I media pakistani descrivono una situazione in rapida evoluzione: bombardamenti, duelli aerei e attacchi mirati, l’escalation è stata definita dal Presidente Trump “una vergogna“.
Pakistan-India, un conflitto non recente
…ma che è stato lungamente soprasseduto, ignorato, dalla comunità internazionale, specie negli ultimi anni, con l’attenzione prima focalizzata verso il covid, poi catalizzato dalla guerra in Ucraina e, più recentemente, dalla guerra nella striscia di Gaza, con tutto lo sciame che comporta (Libano, Iran, Yemen) e la caduta di Assad, in Siria.
Argomenti, per “lo spettatore internazionale”, che sicuramente infittivano il menabò, assieme alle crisi in Venezuela, al “finto” colpo di stato in Perù e a quello in Corea del sud, alla rielezione di Trump (e le sue boutade), alla debacle della politica interna di Macron.
Sì, gli argomenti nel corso dell’ultimo biennio sono stati tanti e…ci si è scordati che due potenze nucleari, da decenni, si scambiano scaramucce al confine, contendendosi il Baluchistan, per un verso, il Kashmir, per un altro, anche sollevando le attenzioni della Cina sull’area, senza contare l’influenza dell’Iran.
Si tratta di uno di quei conflitti “a bassa intensità” di cui l’atlante abbonda (purtroppo) ma che non capita spesso di avere come protagoniste delle potenze nucleari, anche dalle economie così variegate, al punto da poter essere definite dei “giganti dai piedi di argilla”, considerando i tanti paradossi che si possono vivere in questo quadrante.
Il conflitto indo-pakistano è realmente ibrido, significando scontri armati tra gli eserciti nazionali, ma anche conflittualità sottese, affidate a sigle che la storia ha poi riconosciute (in vario modo) come legate al terrorismo religioso oppure a sigle insorgenti.
Esempi possono essere l’attentato a Mumbai, del 2008, ma anche “l’originale” cerimonia della chiusura della frontiera, al confine tra i due paesi, a Wagah-Attari.

Evoluzione della conflittualità
E così, mentre lo “spettatore internazionale” assisteva a una sferzata di Israele e USA sullo Yemen, quale rappresaglia al bombardamento dell’aeroporto Ben Gurion di Tel Aviv, da parte dei ribelli Houthi, l’escalation tra India e Pakistan aveva inizio.
Bisogna fare un passo indietro, al 22 aprile per poter comprendere gli scontri del momento.
Alla fine di Aprile, infatti, nel Kashmir, a Pahalgam, un attentato uccide 26 turisti e ne ferisce altri 20.
Il fronte della resistenza rivendica l’attacco.
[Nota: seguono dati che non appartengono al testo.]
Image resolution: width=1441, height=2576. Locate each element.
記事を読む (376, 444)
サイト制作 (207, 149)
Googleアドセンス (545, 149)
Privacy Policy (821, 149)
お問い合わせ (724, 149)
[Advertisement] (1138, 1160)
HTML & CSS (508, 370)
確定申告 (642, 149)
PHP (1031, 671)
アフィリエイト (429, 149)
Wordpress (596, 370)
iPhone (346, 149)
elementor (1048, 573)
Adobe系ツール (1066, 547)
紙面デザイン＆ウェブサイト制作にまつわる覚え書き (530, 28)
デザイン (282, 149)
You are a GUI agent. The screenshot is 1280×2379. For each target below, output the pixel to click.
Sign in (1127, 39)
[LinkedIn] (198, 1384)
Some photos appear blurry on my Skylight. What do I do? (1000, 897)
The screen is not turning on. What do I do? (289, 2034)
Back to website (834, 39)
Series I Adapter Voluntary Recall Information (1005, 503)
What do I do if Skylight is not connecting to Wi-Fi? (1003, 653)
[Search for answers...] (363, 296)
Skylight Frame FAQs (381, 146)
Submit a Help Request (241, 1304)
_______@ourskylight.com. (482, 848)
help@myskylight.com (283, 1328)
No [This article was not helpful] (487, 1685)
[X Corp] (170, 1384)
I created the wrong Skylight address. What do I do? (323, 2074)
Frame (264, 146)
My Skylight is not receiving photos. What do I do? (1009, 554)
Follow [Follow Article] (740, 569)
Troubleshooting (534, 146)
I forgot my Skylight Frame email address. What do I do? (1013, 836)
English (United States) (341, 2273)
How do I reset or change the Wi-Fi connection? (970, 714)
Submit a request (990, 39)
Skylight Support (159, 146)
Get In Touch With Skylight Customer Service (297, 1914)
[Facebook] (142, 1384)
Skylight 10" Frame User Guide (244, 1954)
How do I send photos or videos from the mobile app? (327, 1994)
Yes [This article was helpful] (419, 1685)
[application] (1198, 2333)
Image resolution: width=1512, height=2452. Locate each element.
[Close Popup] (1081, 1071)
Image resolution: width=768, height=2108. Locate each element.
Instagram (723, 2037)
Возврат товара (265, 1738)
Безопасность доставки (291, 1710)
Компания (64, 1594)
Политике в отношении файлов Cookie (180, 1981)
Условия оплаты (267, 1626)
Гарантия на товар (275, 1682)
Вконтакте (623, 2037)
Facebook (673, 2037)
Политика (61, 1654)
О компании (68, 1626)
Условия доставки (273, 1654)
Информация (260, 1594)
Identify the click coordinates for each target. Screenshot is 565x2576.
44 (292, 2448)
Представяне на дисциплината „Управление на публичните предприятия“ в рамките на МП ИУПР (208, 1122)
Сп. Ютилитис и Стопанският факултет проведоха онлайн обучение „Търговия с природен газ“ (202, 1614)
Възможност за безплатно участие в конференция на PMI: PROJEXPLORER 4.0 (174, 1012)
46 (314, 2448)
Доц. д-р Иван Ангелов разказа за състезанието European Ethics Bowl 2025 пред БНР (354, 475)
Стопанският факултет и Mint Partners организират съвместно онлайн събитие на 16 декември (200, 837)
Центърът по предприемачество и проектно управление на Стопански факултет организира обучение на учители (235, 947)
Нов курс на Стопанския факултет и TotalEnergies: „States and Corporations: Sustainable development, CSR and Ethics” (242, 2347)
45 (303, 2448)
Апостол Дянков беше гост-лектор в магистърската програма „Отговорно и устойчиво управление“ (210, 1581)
Lo stesso gruppo è legato a Lashkar-e-Taiba, compagine islamica pakistana. Segue una scaramuccia di tipo diplomatico, con l’espulsione di diplomatici paskistani dall’India.
Il 6 maggio scorso, un nuovo attentato, questa volta in Baluchistan, uccide sette soldati pakistani.
L’azione viene rivendicata dall’Esercito di Liberazione del Balochistan (BLA), formazione foraggiata dall’India.
Nella notte il Pakistan riporta la conduzione di attacchi contro il suo territorio da parte dell’India, la quale ha informato la Russia, gli USA, il Regno Unito, l’Arabia Saudita e gli Emirati Arabi Uniti dell’avvio dell’operazione “Sindoor” contro le strutture dei miliziani del Kashmir, quindi: Lashkar-e-Taiba (LeT), Jaish-e-Mohammed (JeM), e Hizbul Mujahideen (HM), nella fattispecie nove siti differenti colpiti al confine con il Pakistan.


Come logica conseguenza, purtroppo, il Pakistan ha attaccato a sua volta, abbattendo anche dei velivoli avversari (tre caccia Rafale, un Su-30 e un Mig-29): per le prossime 48 lo spazio aereo del Pakistan è interdetto ai voli aerei.
Islamabad ha informato il Consiglio di Sicurezza delle Nazioni Unite che si riserva il diritto di rispondere in mono appropriato all’aggressione indiana.
Alle ore 10 (locali), l’Esercito Indiano terrà una conferenza stampa per illustrare i risultati raggiunti durante l’avvio delle operazioni e il come si procederà.